JEDER KUNDE HAT SEINE ZEIT

Wurst, Käse und Milchprodukte in der dritten Generation: Zu Besuch bei Hermann und Andreas Krakenber samstags auf dem Rotthauser Wochenmarkt

Ja – es gibt ihn immer noch, den Rotthauser Wochenmarkt. Und das ist auch gut so. Er liegt vielleicht etwas versteckt auf dem Ernst-Käsemann-Platz, aber er hat Tradition. Es ist ein „Grüner Markt“, es werden ausschließlich Lebensmittel und Blumen zum Kauf angeboten. Sechs Händler bieten bei jedem Wetter ihre Waren feil. Für die Rotthauser Post hat sich Ellen Reinhardt am Wurst- und Käsestand von Andreas und Hermann Krakenberg umgeschaut.
1948 begannen Anna und Paul Krakenberg auf dem Steeler Wochenmarkt mit einem Stand aus Holz - so wie es früher üblich war. Der Stand und die Waren wurden mit einem Handkarrren und später auf einem Tempo-Dreirad mit Kettenantrieb transportiert. Die Großeltern von Andreas begannen ihr Geschäft aus der Not der damaligen Zeit heraus. Später kamen die Märkte in Kray, Katernberg, Stoppenberg und Schonnebeck hinzu, seit Mitte der 50er Jahre auch in Rotthausen. 1958 übernahm Hermann den elterlichen Stand, seit Anfang der 60er Jahre unterstützt durch seine Frau Ingrid. Damals wurden auch die heutigen Verkaufswagen für Lebensmittelhändler Pflicht, die Holz-Stände mussten weichen. Seit 1990 arbeitet auch Sohn Andreas mit, der schon vorher als Schuljunge geholfen hatte. Der gelernte Fleischer übernahm 2002 das Marktgeschäft von seinen Eltern.

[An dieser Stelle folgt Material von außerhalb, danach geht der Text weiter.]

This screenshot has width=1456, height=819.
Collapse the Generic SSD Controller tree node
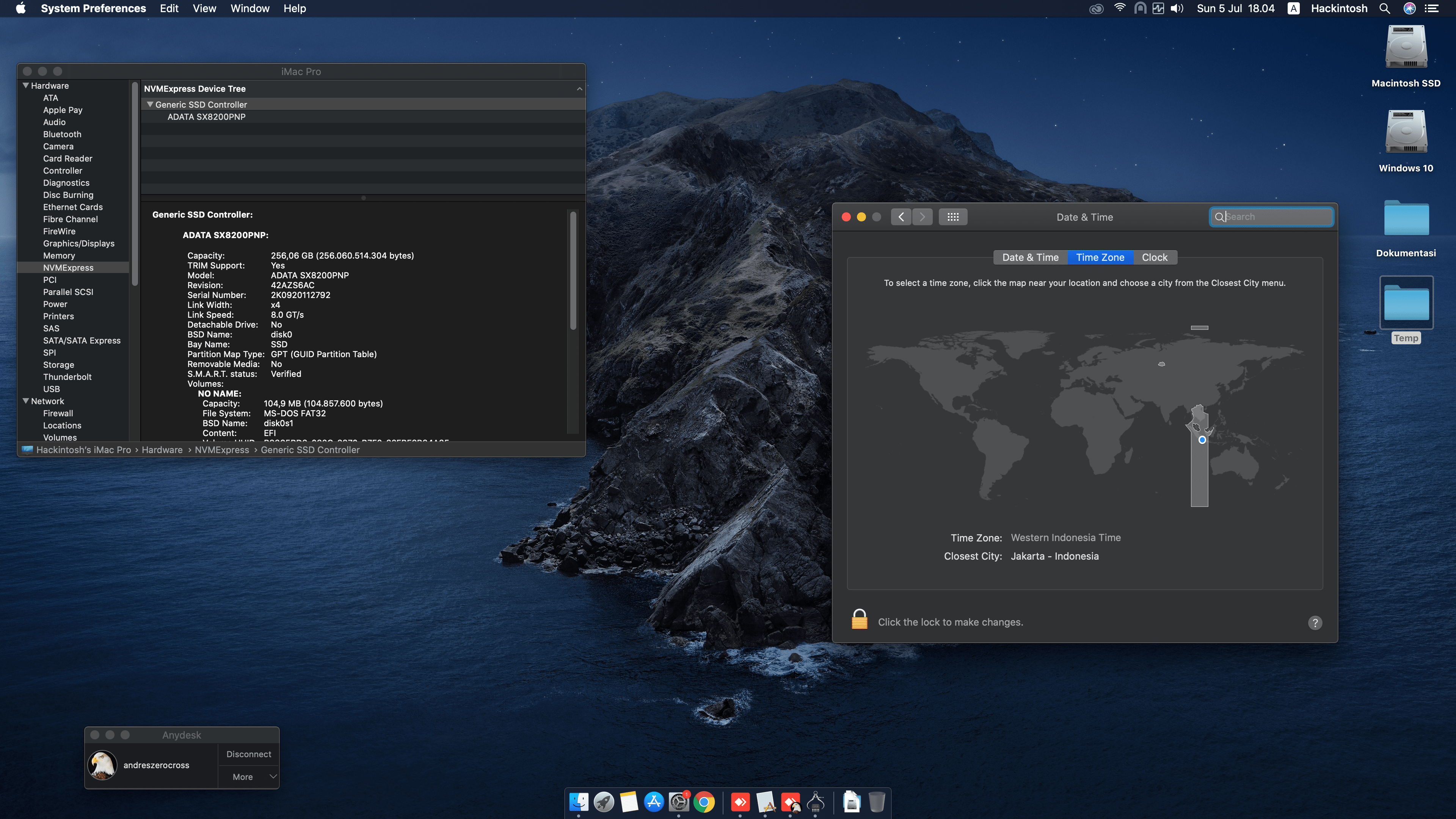[x=151, y=105]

Um 4 Uhr schellt der Wecker

Es ist keine leichte Arbeit, die von dienstags bis samstags zu leisten ist. Schon gegen 4 Uhr schellt der Wecker. Dann werden die Waren aus dem Kühlhaus geholt, um den Transporter zu beladen. Auf dem Markt angekommen, müssen die Lebensmittel ausgepackt, in den Verkaufswagen eingeräumt und für den Kunden gut sichtbar und appetitlich präsentiert werden. Das dauert gut und gerne zwei Stunden - und dann kommen auch schon die ersten frühen Kunden. Zum Marktende nach 13 Uhr wird die restliche Ware eingepackt und wieder in den Transporter zurückgeladen. Es geht nach Hause. Wenn alles im Kühlhaus gut verstaut ist, muss noch der Verkaufswagen gereinigt werden. Das dauert bis 15.30 Uhr und dann gibt es noch viele andere Arbeiten zu erledigen, die zu einem erfolgreichen Marktgeschäft gehören.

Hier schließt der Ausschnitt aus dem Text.